**Requirement**
From the first line of the entries below through the line holding "The height and width of the screenshot is (509, 812).", write out every line exactly, please, and leave out the pictures.

Dataset entries
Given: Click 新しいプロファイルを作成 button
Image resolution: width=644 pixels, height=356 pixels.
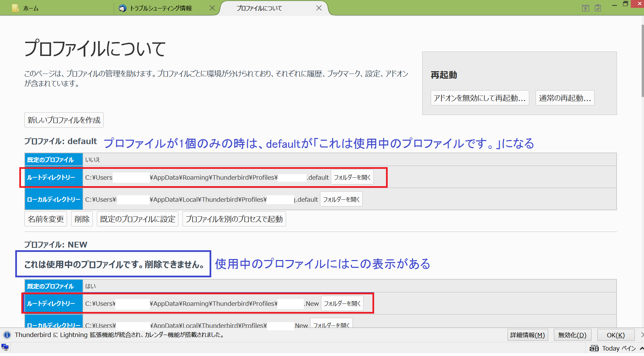Looking at the screenshot, I should (x=64, y=120).
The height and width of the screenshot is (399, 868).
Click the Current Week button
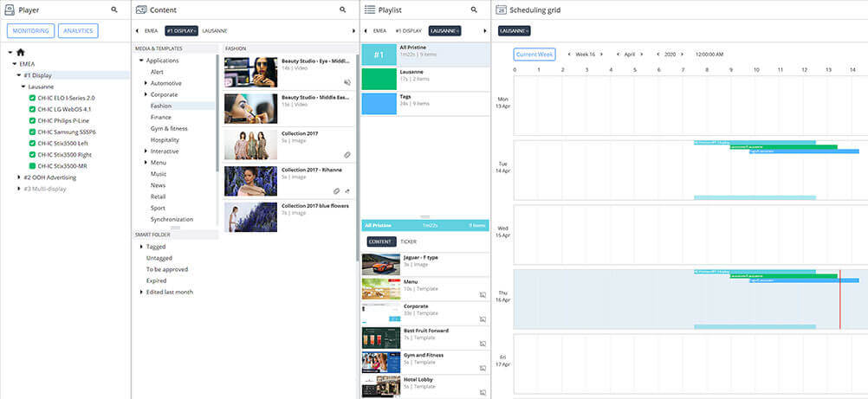tap(534, 54)
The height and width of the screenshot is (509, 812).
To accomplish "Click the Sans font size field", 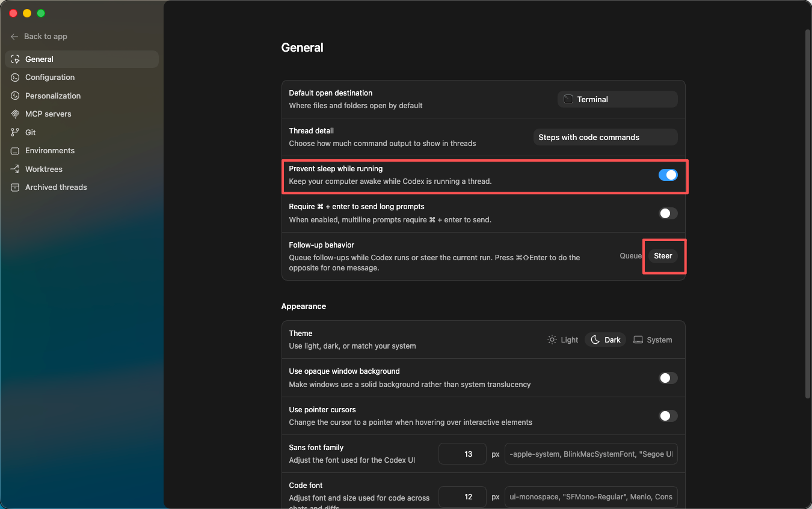I will pos(462,454).

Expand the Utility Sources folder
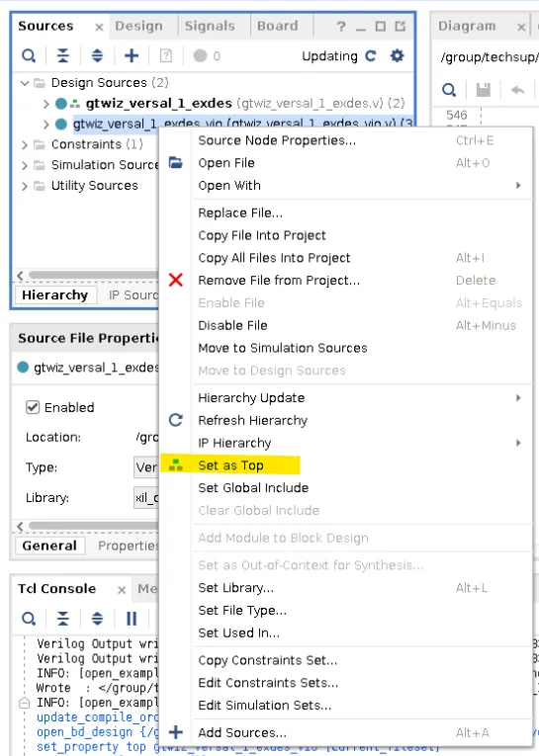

**Your response**
Given: Click 新しいプロファイルを作成 button
Image resolution: width=644 pixels, height=356 pixels.
Looking at the screenshot, I should (x=64, y=120).
The height and width of the screenshot is (399, 868).
Click the Current Week button
tap(534, 54)
The height and width of the screenshot is (509, 812).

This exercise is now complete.